COMPENSATION PHILOSOPHY

     It is the philosophy of the Company that a significant portion of executive
compensation be directly linked to the Company's success in meeting profit,
growth and corporate performance goals, as well as increases in stockholder
value. The Human Resources Committee utilizes the following objectives as
guidelines for compensation decisions:

     -- Provide a competitive total compensation package that enables the
        Company to attract and retain key personnel.

     -- Provide a broad-based compensation package that recognizes the
        contributions of all management personnel.

     -- Provide variable compensation opportunities, primarily on an annual
        basis, that are directly linked to corporate performance goals.

     -- Provide long-term compensation opportunities, through stock options,
        that align executive compensation with value received by stockholders.

     The Company does not anticipate that it will be affected in the near future
by Section 162(m) of the Internal Revenue Code, which imposes an annual limit of
$1,000,000 per person on the federal income tax deduction for executive
compensation which is not performance based in accordance with certain
requirements. If the Company were to determine that Section 162(m) might limit
the deductibility of certain payments, the Company would consider the steps
necessary to modify its compensation programs so that the problem of
non-deductibility would be avoided.

COMPENSATION PROGRAM COMPONENTS

     The Human Resources Committee periodically reviews the Company's
compensation programs to ensure that pay levels and incentive opportunities are
competitive and reflect the performance of the Company. The compensation program
for executive officers is comprised of the following components: base salary,
annual incentive compensation and stock options. Each of these components is
summarized below.

▸ Problem requirements: Extend the passage on executive compensation above, beginning right after its final sentence.

▸ Data below:
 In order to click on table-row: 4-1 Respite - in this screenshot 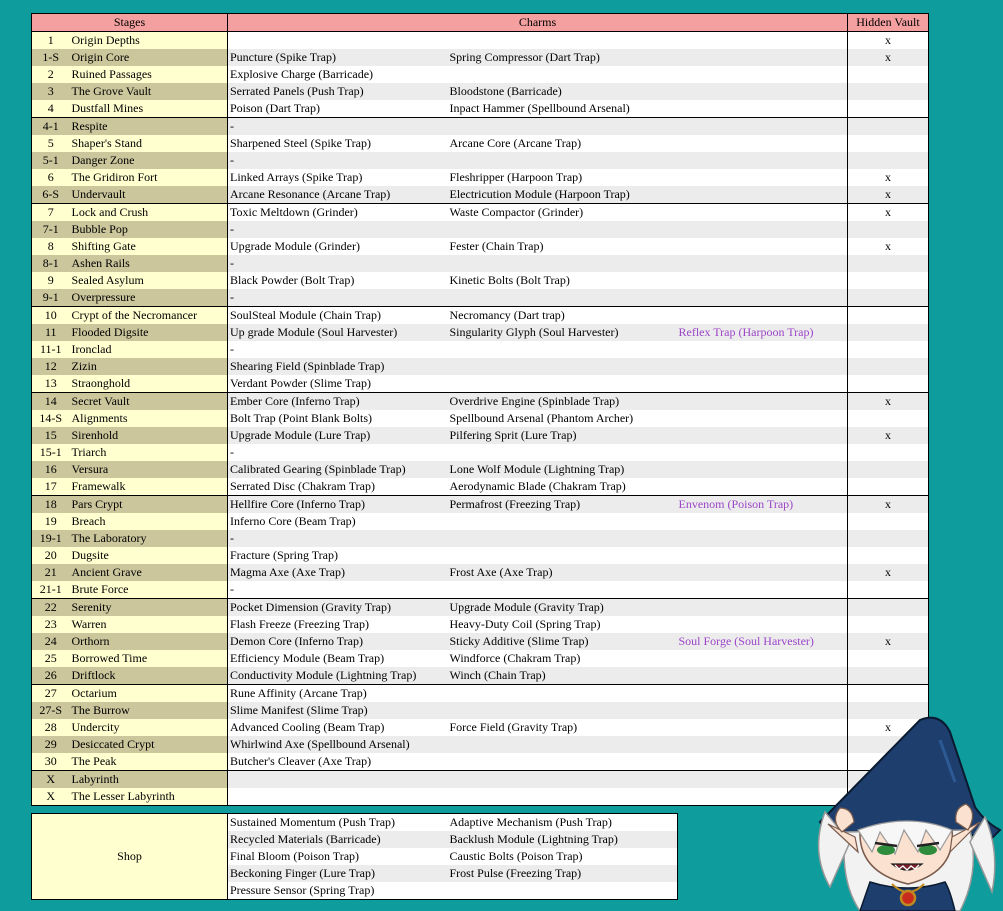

▸ Answer:
     Base Salary. In December 1998, the Committee reviewed and approved the base
salaries of John C. Miles II, Gerald K. Kunkle, Thomas L. Whiting, W. William
Weston and William R. Jellison, in light of the information supplied by Towers
Perrin in May and November, 1998 concerning industry practices and the
recommendations made by them with respect to the Company's compensation
policies. Based on the above information, effective in 1999, the Committee kept
Mr. Miles' base salary at $550,000 and approved an increase in Mr. Kunkle's base
salary from $335,000 to $348,400. Effective in 1999, the Committee approved an
increase in the base salary of Mr. Whiting of $7,500 from $217,000 to 224,500.
The base salaries of Messrs. Weston and Jellison were set by the Committee at
430,000 DM and $210,000, respectively.

     Among the factors that the Human Resources Committee considered in setting
base salaries for executive officers were its interpretation of the Towers
Perrin report regarding salary levels of executive officers of other
manufacturing companies of similar size, and a subjective evaluation of the
Company's performance. While the Committee believes that it will be appropriate
to attempt to maintain base salaries in line with perceived industry

                                       12
<PAGE>   16

averages for comparable companies, the amount of any particular salary increase
will also depend upon the individual's job performance. In addition to the
Towers Perrin report, the Chief Executive Officer's recommendations were taken
into account in setting the base salaries of executive officers other than the
Chief Executive Officer.

     Annual Incentive Compensation. Annual bonuses represent payments for the
achievement of short-term objectives and recognize both the overall performance
of the Company and individual performance in a given year. In December 1998, the
Human Resources Committee approved a bonus program for senior executives in
1999.

     Under this bonus program, during 1999, certain target award opportunities
were established for the Company's Chief Executive Officer ("CEO"), President
and Chief Operating Officer ("COO"), Senior Vice Presidents and other management
employees. For the CEO and COO, the target consisted solely of a budgeted level
of corporate operating net income, while for the Senior Vice Presidents other
than the Chief Financial Officer the targets consisted of: (i) the budgeted
level of corporate net income; and (ii) the budgeted operating income level of
the business group applicable to each such Senior Vice President. For Mr. Miles
and Mr. Kunkle, the bonus award for 100% of targeted performance was set at 75%
and 60%, respectively, of their base salaries, while for Messrs. Whiting, Weston
and Jellison, the bonus awards for 100% of targeted performance were set at 55%
of their respective base salaries. Messrs. Miles, Kunkle, Whiting, Weston and
Jellison received bonus awards for 1999 of 55.0%, 44.0%, 59.3%, 39.3%, and
40.3%, respectively, of their base salaries.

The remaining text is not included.